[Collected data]
____________________

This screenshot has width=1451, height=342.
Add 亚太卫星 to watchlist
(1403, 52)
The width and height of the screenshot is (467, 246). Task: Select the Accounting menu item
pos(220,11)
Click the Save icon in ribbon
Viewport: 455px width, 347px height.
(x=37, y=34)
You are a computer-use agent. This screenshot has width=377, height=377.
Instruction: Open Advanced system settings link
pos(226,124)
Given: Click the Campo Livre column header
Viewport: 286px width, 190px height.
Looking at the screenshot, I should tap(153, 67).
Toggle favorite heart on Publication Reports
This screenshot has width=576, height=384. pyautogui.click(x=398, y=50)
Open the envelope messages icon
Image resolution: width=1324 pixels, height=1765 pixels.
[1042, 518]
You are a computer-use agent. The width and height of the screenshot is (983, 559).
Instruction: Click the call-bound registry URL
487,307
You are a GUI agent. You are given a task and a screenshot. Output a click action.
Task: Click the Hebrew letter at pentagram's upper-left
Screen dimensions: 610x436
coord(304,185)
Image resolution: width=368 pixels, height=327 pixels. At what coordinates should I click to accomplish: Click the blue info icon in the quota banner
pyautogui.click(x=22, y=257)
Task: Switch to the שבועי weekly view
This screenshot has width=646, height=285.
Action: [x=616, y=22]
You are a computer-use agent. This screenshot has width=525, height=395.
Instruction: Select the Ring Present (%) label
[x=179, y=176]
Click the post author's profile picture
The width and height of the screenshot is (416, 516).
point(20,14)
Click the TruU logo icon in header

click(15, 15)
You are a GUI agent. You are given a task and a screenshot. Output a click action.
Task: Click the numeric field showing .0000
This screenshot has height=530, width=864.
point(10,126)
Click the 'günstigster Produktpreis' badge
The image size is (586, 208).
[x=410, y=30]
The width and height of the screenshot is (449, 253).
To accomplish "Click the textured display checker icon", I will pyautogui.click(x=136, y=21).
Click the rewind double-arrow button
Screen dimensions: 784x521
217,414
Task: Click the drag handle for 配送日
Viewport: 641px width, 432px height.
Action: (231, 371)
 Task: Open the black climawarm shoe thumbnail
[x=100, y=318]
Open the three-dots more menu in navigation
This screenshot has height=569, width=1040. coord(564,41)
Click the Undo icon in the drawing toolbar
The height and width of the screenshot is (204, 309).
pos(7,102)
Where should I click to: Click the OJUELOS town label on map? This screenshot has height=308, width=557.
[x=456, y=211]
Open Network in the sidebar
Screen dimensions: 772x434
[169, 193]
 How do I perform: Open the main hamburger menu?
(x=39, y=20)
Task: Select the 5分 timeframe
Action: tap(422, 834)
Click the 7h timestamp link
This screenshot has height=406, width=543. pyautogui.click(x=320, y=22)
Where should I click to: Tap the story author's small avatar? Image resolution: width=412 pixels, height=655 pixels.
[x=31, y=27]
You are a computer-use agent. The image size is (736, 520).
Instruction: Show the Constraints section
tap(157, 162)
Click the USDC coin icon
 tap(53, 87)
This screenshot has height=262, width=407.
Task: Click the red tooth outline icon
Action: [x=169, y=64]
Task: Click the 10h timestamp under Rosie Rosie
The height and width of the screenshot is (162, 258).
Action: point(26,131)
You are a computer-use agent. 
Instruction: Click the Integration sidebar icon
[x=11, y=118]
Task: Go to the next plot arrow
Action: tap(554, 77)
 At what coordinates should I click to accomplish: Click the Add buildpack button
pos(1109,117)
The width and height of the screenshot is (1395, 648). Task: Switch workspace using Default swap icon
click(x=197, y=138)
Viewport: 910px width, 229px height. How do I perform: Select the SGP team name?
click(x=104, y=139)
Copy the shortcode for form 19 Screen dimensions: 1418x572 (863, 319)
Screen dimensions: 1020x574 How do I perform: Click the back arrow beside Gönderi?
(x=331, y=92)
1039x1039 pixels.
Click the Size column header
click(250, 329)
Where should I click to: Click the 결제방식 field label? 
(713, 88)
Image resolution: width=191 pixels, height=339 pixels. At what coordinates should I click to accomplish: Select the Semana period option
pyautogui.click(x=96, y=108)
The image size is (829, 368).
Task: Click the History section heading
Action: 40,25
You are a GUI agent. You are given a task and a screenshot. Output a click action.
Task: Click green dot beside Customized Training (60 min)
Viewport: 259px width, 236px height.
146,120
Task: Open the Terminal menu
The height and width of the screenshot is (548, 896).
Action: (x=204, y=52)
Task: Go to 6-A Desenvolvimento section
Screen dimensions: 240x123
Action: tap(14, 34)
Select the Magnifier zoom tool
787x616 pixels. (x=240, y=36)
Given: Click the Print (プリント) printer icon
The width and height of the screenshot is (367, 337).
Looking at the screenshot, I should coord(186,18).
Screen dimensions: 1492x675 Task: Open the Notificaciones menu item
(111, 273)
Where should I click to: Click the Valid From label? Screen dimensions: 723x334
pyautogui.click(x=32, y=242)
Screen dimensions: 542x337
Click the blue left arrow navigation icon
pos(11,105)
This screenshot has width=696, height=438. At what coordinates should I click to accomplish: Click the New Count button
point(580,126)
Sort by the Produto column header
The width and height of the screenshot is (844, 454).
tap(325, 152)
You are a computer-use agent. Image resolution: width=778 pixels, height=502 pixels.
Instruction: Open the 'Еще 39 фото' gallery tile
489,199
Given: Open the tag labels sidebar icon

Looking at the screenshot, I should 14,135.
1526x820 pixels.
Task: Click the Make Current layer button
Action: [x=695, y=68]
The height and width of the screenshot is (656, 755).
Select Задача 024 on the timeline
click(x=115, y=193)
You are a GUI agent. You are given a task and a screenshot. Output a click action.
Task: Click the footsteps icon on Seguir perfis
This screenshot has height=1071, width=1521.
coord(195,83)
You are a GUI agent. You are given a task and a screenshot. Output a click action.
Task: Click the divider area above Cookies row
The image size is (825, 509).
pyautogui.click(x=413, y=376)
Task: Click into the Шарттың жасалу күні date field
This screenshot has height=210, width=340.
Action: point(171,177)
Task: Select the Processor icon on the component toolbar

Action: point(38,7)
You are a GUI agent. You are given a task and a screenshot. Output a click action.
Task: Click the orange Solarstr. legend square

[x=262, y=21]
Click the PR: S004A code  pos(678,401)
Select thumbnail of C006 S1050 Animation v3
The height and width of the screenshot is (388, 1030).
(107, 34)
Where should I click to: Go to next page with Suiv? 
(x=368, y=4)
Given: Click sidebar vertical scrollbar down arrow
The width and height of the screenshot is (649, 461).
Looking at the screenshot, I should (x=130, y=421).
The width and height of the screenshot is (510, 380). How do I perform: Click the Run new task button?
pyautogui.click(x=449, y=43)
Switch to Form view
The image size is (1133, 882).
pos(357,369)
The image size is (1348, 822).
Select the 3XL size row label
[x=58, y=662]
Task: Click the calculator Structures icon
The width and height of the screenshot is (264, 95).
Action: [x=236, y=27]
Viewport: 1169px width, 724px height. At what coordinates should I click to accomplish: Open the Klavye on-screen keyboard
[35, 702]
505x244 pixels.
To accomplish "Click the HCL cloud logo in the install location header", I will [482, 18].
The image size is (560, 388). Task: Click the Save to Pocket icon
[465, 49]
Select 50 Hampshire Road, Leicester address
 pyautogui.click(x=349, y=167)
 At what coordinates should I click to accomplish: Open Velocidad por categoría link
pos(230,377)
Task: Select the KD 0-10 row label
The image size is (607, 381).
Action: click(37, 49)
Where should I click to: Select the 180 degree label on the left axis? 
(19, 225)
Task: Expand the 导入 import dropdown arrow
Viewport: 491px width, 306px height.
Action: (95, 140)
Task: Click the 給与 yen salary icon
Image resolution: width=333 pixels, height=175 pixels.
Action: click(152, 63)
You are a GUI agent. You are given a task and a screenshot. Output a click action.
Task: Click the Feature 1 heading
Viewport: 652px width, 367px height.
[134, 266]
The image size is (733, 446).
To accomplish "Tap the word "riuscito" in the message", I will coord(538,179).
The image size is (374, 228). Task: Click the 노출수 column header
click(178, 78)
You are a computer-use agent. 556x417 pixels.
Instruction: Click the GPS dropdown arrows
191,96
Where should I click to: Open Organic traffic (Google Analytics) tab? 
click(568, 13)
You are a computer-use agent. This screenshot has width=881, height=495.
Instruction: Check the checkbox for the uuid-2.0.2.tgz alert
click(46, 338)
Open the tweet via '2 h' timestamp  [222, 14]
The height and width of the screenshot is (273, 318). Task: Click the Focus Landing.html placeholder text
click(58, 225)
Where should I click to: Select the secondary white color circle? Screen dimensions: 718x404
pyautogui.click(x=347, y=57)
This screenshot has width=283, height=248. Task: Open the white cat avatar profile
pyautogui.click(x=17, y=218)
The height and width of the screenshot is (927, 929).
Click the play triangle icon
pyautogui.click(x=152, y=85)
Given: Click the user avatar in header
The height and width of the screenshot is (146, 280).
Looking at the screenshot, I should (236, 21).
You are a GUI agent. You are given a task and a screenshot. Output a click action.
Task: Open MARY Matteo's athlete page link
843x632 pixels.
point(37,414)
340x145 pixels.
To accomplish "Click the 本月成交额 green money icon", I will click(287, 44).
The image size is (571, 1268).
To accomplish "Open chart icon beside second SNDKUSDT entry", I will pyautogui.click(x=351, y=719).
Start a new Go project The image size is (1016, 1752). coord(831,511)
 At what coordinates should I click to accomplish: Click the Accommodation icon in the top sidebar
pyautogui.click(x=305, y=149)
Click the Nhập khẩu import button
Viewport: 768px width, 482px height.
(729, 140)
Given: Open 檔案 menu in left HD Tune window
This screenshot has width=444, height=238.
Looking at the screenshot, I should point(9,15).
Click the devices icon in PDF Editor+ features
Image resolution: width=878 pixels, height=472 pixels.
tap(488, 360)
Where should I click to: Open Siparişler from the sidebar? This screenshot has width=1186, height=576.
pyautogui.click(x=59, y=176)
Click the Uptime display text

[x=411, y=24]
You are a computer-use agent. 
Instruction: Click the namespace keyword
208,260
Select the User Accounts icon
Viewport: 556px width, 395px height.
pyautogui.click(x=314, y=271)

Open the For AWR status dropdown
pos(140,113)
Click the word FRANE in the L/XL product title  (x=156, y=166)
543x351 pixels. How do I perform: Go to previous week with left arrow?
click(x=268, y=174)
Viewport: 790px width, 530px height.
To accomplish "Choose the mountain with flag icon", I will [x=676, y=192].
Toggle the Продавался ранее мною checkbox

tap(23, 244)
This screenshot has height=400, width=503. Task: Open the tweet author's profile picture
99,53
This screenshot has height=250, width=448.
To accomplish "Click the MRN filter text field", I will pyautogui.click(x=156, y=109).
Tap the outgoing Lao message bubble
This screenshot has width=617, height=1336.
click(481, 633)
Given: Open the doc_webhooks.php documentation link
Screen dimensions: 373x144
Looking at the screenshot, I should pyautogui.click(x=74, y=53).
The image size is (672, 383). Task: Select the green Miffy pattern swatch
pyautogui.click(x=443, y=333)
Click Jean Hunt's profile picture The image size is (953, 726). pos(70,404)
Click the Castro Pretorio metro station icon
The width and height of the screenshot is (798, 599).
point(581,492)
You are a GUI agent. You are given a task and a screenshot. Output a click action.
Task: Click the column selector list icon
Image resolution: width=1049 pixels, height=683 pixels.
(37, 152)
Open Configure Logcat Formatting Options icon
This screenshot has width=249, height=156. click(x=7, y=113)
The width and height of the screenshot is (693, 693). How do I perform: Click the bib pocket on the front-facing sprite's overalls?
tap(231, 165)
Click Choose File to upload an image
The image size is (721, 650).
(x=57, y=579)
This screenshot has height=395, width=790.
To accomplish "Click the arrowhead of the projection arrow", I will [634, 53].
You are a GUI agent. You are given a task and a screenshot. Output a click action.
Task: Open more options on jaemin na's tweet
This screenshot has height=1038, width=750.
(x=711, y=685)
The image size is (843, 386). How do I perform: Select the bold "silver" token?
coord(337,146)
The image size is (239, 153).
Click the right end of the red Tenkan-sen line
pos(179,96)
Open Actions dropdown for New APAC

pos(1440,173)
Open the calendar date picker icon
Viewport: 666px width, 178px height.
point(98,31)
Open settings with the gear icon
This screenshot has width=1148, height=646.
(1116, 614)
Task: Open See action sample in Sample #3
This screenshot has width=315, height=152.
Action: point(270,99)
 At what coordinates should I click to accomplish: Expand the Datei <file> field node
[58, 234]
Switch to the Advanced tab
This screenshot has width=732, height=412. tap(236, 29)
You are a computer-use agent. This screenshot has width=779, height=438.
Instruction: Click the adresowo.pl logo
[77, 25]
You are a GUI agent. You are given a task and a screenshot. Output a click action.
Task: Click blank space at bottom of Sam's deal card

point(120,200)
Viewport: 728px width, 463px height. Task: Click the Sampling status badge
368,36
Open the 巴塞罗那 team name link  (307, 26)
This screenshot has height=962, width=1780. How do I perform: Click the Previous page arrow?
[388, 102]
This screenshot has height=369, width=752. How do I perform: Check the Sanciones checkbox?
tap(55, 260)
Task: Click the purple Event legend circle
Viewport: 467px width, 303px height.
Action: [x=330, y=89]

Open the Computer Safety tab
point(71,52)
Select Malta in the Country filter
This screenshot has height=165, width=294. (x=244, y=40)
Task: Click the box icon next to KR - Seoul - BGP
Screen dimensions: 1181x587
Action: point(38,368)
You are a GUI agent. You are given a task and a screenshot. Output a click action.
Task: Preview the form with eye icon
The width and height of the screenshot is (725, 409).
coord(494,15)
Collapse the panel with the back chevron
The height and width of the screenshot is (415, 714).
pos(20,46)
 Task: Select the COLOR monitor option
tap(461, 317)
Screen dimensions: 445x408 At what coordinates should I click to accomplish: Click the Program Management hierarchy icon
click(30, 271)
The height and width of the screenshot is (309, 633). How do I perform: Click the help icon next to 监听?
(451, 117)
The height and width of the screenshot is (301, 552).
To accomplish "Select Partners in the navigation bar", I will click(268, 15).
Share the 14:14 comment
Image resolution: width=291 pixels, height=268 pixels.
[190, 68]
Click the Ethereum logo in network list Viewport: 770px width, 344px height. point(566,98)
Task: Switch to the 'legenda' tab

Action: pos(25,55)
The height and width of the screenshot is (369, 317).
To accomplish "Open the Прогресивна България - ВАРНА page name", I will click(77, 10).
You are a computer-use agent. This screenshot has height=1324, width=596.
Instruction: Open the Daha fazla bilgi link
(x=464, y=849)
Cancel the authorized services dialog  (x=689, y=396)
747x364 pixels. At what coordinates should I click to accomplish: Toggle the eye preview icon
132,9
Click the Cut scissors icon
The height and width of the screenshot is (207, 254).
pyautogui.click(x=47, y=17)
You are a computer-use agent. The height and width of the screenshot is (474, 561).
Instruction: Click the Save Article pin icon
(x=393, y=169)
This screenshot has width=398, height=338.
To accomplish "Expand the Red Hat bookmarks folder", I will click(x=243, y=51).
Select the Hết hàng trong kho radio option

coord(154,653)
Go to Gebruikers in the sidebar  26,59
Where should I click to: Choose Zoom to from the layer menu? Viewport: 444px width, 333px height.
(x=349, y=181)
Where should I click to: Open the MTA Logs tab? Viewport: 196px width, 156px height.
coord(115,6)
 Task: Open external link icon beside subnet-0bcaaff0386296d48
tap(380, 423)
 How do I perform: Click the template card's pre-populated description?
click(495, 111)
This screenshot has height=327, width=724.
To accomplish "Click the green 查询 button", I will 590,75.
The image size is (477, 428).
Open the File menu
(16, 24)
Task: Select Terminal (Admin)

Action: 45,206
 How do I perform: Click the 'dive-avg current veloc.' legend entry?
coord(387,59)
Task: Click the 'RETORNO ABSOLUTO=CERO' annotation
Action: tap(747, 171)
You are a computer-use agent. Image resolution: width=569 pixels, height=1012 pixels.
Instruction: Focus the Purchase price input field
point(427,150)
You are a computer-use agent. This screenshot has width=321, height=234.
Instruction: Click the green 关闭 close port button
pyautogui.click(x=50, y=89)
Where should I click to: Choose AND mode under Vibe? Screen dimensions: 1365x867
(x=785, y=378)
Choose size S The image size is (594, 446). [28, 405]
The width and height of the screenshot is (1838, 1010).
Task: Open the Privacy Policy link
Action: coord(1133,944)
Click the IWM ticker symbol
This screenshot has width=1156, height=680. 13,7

____________________

### Your goal
Retype only this range exactly: the first line of the data through the line where "has width=377, height=377." appears.

### Answer box
This screenshot has width=1451, height=342.
Add 亚太卫星 to watchlist
(1403, 52)
The width and height of the screenshot is (467, 246). Task: Select the Accounting menu item
pos(220,11)
Click the Save icon in ribbon
Viewport: 455px width, 347px height.
(x=37, y=34)
You are a computer-use agent. This screenshot has width=377, height=377.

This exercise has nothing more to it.